Assignment:
The word "height" appears in some lines of the records below; state how many lines, and nothing else.

[Pixel coordinate grounding data]
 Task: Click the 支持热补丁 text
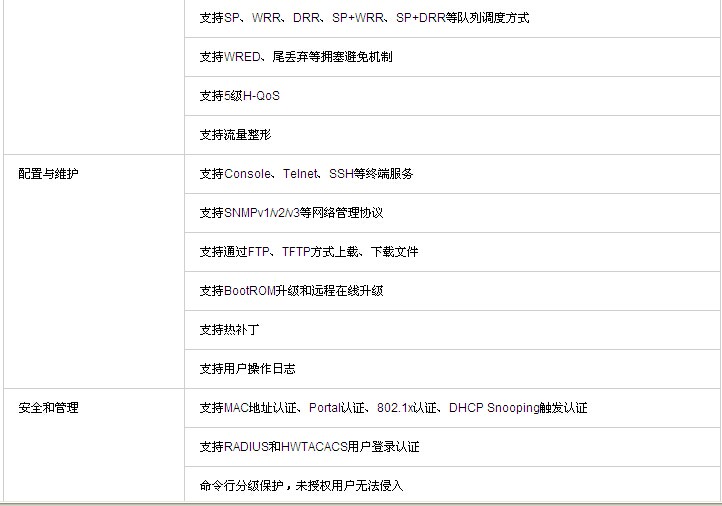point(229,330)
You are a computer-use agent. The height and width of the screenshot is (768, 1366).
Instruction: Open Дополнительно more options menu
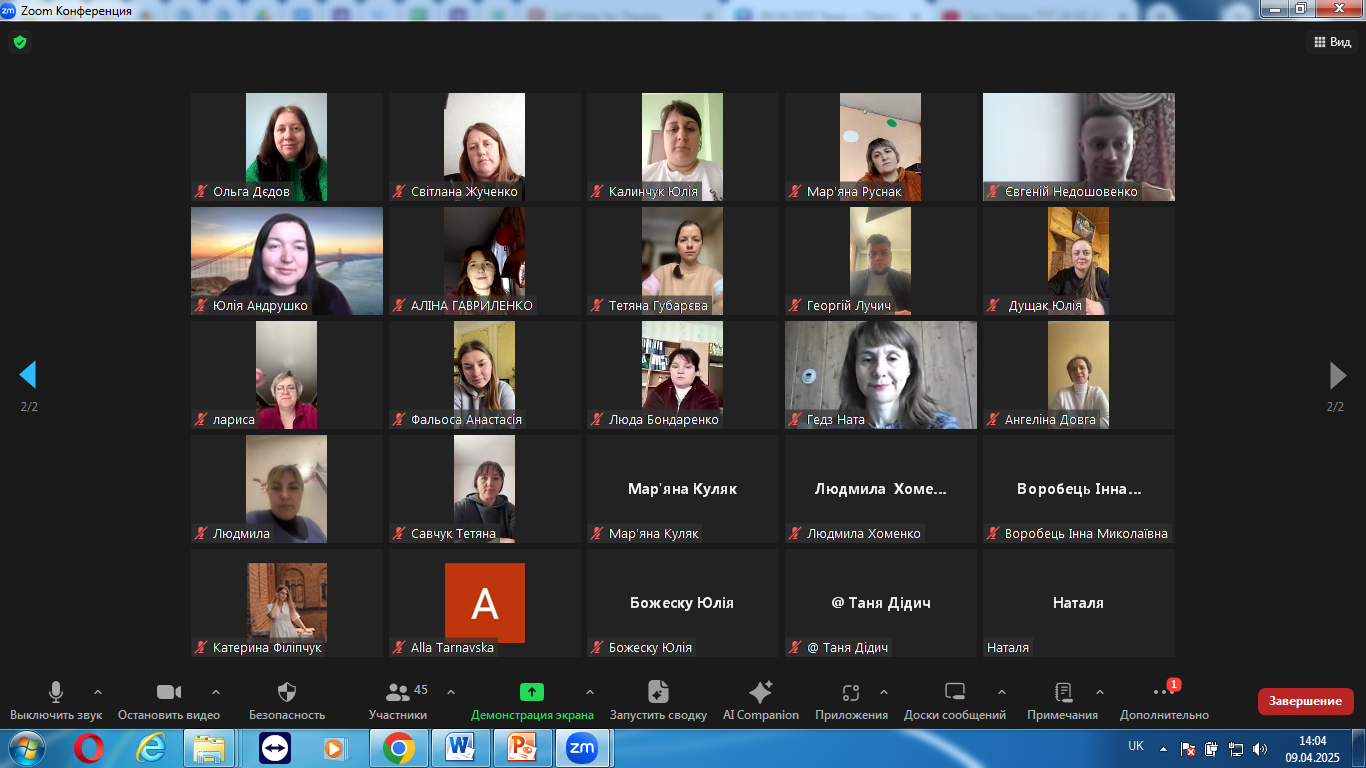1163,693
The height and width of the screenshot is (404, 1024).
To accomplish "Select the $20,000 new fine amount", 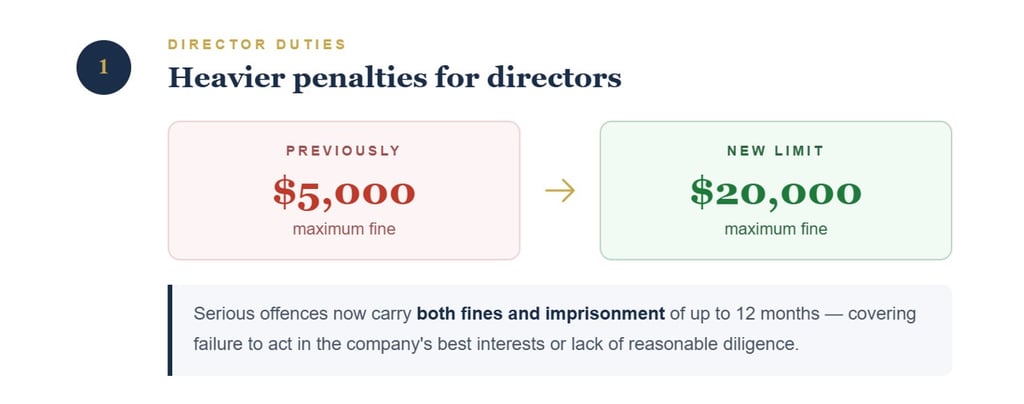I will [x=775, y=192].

Solution below:
2